From 1941 Morgan-Giles's war was in the Mediterranean. Perhaps the most hazardous task was infiltrating supplies by sea into the enclave held by British and Commonwealth soldiers at Tobruk. In late 1942 he was appointed Senior Naval Officer in charge of liaison with Tito's partisans, making contacts up and down the Dalmatian Coast. He was in his element, the task chiming with his buccaneer spirit. "In those days I saw myself as Sir Francis Drake," he told me, adding with a bellowed laugh, "I doubt if the C-i-C Mediterranean looked at my activities like that!" Morgan-Giles got away with a heck of a lot, in the Services and in Parliament, because he could make fun of himself.
The shenanigans on the Dalmatian Coast won him not only a richly deserved DSO, but also important friends who were later MPs, Julian Amery and Sir Fitzroy Maclean, who commended him warmly as a candidate to their friends in the Winchester Constituency Conservative Association.
Morgan-Giles told his friends that naval life post-war seemed a bit dull, though he had enjoyed his time as Chief of Naval Intelligence to the Far East (1955-56) and as a senior officer at the Royal Naval College, Dartmouth (1957-58), where he commanded HMS Vigilant, the squadron specialising in destroyers. He became Captain of HMS Belfast (1961-62), then the flagship of the Far East Fleet. Years later he was a driving force in the successful campaign to mothball the ship and anchor her for visitors on the Thames. From 1962 to 1964, before retiring from the Navy with the rank of rear-admiral he was President of the Royal Naval College at Greenwich.
In February 1964 Peter Smithens, MP in Winchester since 1950, resigned to become Secretary General of the Council of Europe. Morgan-Giles, who had never seriously contemplated becoming an MP. was, he said, "in the right place at the right time." I campaigned against him in the by-election and remember his rollicking style when we tried to bait and heckle him in the Hampshire villages. The Tories loved him.
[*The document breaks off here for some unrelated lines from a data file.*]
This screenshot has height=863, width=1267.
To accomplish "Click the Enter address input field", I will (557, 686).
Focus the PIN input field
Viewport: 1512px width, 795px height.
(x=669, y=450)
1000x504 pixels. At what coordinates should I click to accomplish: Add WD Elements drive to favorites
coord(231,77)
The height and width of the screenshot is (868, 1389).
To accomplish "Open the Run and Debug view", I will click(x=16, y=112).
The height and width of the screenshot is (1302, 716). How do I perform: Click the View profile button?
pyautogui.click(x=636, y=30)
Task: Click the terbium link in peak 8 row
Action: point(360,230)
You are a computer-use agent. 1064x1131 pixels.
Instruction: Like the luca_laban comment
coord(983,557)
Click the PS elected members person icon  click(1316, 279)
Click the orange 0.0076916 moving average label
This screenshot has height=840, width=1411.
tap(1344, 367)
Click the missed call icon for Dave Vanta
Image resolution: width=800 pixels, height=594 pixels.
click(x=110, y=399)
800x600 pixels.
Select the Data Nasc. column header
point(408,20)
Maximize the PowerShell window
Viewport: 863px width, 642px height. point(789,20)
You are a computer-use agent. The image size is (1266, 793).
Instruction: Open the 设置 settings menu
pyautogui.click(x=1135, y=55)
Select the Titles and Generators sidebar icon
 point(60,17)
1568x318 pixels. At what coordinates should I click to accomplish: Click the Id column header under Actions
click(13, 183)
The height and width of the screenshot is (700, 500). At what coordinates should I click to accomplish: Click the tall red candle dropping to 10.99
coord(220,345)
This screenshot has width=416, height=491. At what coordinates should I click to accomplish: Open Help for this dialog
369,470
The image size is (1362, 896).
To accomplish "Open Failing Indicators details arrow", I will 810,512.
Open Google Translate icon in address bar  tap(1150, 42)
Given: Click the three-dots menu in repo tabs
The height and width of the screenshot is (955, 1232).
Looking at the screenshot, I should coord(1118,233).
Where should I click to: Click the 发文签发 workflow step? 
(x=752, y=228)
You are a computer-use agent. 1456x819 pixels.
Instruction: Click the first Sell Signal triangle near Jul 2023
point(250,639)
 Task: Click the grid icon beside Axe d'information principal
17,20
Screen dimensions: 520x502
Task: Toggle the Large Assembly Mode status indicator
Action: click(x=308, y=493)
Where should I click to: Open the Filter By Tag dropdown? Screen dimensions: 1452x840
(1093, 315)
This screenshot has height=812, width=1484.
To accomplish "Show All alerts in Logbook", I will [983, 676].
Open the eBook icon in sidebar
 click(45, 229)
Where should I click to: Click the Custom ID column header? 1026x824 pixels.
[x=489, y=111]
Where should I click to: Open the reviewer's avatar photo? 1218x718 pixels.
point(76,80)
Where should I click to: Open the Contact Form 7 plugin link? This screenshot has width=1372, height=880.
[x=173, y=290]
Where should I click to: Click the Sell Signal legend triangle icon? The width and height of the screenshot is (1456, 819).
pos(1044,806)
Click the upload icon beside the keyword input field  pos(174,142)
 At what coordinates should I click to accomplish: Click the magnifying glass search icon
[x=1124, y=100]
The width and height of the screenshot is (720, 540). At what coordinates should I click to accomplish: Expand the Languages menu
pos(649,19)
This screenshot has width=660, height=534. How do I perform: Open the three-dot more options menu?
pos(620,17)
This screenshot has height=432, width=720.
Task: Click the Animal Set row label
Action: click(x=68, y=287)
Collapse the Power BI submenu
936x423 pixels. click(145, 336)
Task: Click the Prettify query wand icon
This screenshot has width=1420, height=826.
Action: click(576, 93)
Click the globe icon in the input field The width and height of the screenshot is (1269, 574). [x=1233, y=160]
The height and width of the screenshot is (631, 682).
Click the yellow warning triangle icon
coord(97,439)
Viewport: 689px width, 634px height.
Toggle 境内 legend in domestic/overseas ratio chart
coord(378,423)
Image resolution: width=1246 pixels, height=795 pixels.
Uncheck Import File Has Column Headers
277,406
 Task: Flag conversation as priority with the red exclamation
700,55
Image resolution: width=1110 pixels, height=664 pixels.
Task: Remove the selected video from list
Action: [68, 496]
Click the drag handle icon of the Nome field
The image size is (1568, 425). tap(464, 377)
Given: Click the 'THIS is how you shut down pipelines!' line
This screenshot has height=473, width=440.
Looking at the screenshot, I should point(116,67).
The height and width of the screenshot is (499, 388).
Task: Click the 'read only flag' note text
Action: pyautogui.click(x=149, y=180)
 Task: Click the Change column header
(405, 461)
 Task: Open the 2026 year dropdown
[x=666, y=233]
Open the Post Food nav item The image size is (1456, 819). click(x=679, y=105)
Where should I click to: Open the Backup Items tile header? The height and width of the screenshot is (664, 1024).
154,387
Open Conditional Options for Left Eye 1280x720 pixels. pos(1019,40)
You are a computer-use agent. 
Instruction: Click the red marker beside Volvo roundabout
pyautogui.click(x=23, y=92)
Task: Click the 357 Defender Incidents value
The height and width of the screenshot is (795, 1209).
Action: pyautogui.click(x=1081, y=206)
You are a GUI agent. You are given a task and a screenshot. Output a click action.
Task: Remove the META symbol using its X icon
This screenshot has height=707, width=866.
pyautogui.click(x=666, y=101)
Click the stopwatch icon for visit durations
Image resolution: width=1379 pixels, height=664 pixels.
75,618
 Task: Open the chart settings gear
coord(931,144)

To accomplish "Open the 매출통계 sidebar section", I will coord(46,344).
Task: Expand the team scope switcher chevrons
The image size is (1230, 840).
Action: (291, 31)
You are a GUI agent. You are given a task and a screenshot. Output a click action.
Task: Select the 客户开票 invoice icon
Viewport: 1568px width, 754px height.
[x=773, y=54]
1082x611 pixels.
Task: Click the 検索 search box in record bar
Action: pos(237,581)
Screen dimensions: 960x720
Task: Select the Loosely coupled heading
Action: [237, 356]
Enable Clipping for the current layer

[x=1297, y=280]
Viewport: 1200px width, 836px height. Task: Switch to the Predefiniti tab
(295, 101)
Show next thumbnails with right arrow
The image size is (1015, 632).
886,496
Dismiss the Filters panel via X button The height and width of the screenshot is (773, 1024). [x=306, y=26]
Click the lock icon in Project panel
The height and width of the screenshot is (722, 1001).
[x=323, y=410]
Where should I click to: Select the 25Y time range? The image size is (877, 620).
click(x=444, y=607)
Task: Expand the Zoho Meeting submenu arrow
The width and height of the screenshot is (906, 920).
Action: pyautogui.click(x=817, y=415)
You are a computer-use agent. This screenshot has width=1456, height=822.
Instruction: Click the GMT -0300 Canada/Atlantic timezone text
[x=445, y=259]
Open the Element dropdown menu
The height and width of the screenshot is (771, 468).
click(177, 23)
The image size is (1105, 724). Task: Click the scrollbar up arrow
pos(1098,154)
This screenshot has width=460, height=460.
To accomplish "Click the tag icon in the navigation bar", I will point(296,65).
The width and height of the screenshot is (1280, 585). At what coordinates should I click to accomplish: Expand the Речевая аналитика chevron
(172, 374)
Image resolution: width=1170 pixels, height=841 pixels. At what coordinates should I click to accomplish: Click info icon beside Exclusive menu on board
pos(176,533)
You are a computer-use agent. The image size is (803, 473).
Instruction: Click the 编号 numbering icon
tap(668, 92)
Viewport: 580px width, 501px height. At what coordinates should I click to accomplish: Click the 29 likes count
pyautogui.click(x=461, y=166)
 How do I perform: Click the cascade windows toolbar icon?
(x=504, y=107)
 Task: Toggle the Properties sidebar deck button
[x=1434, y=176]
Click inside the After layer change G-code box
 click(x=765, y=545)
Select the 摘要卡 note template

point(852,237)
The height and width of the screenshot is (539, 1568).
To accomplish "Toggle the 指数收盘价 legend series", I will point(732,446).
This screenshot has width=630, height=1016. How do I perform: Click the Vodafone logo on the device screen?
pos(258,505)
At a difficult time for the Douglas-Home government he won with a majority of 6,064 over Labour's Patrick Seyd.
On 17 June he followed Denis Healey and Sir Alec Douglas Home to make his maiden speech in the final Foreign Affairs debate of the Parliament. "I once heard a commander-in-chief make a most urgent plea for a radio station in Aden so that we could stand up for ourselves and counter-act the poison which, as we all know, has been disseminated from Cairo Radio for so many years," he said. "What a curious thing it is to hear the generals and the air marshals ... asking not for more jets or more tanks, but more radio stations! Unfortunately, the ledgers in Whitehall have appropriate columns for tar and hemp, and muskets and bullets, but not for radio stations."
He was congratulated by the speaker who followed him, one of the great parliamentarians of the day, the diminutive left-wing veteran Sydney Silverman: "It is my pleasure as well as privilege to offer not merely my own congratulations but, I am sure, the congratulations of the whole House to the hon. and gallant Member for Winchester on the admirable maiden speech which he has just delivered. He has delivered it with preparation; he has delivered it with lucidity; and he has avoided what was obviously a great temptation to throw a few half-bricks himself, resting in the confidence that by tradition of the House no one could throw the other half back." Morgan-Giles was indeed an honourable and gallant gentleman who championed the cause of the services.
Morgan Charles Morgan-Giles, sailor and politician: born 19 June 1914; Royal Navy 1932-64; MP Winchester 1964-79; GM 1941, MBE 1942, OBE 1943, DSO 1944, Kt 1985; married 1946 Pamela Bushell (died 1966; two sons, four daughters), 1968 Marigold Lowe (died 1995); died 4 May 2013.